UCL Ionic liquids Project
Since 2017 year 12 Chemistry students have had the opportunity to participate in an exciting project based around synthesising a variety of different ionic liquids and then measuring their physical properties. The project is run in conjunction with University College London (UCL) and the Institute for Research in Schools (IRIS).
Ionic liquids are fascinating compounds with unique physical properties and a huge range of potential applications. They are relatively straightforward to design and synthesise so the project is able to give students the opportunity to work like real research scientists and be creative using Chemistry. The question they are seeking to answer is: Can they produce an ionic liquid, with desirable properties, that has never been made before?
Ionic liquids are Ionic compounds that are liquid at room temperature. Students in year 12 understand that ionic bonds are strong and normally result in very high melting points (NaCl melts at 801oC).

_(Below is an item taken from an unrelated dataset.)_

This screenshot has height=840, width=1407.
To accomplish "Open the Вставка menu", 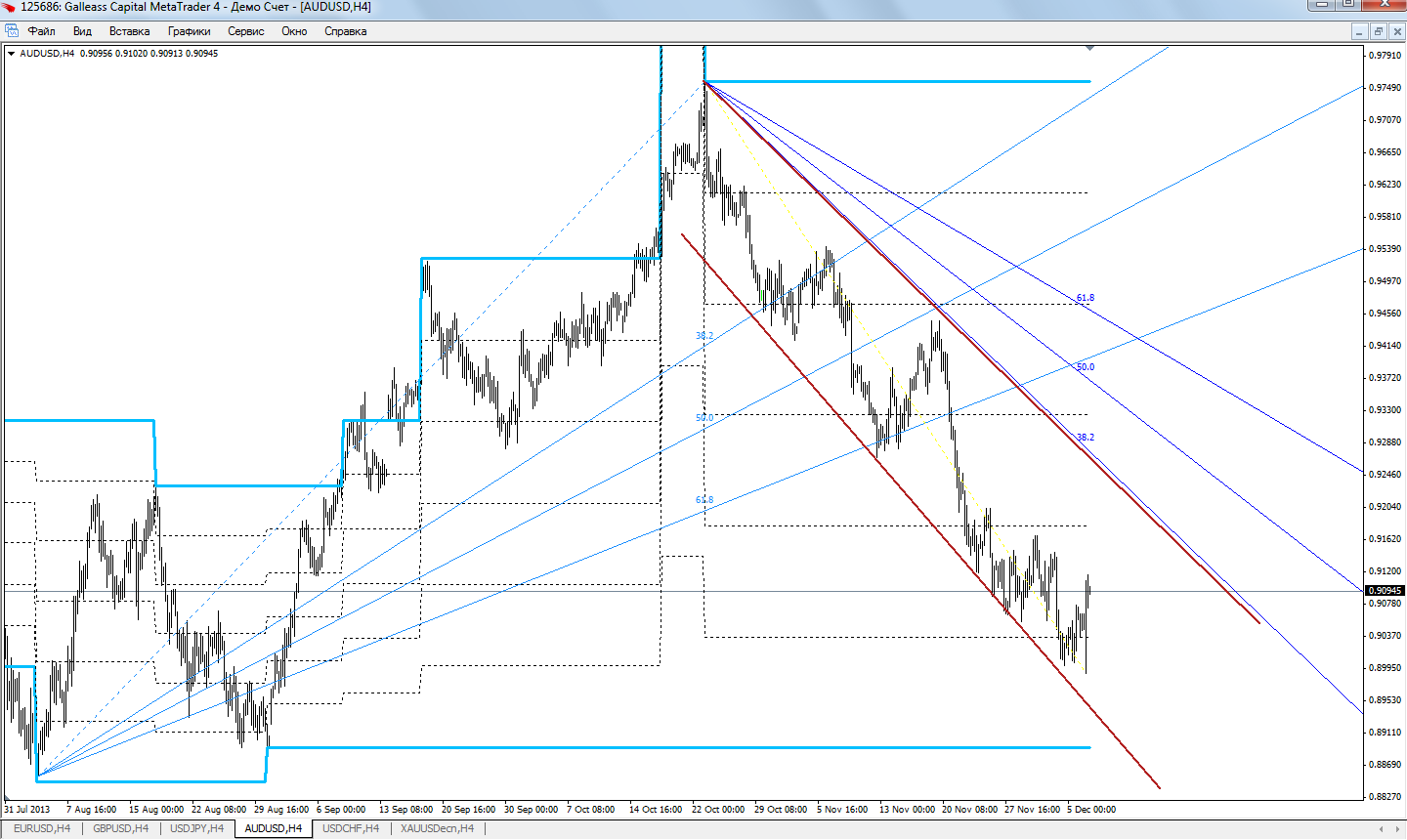I will click(x=129, y=31).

For an ionic compound to be a liquid at room temperature much weaker ionic bonds are needed. This is achieved by synthesising very large, weakly charged ions. The ionic liquids we have produced have a large cation 1-R-3-methylimadazole where the R group can be changed to hundreds of different alkyl groups. The large, weakly charged anions we have used include Hexafluorophosphate and Tetrafluoroborate amongst others.
By using different anions and cations millions of Ionic liquids can potentially be synthesised. The different anions and cations used result in different physical properties. This relatively simple piece of Chemistry results in an incredibly versatile project in which students can make their own decisions about which ionic liquids they would like to try and produce and why.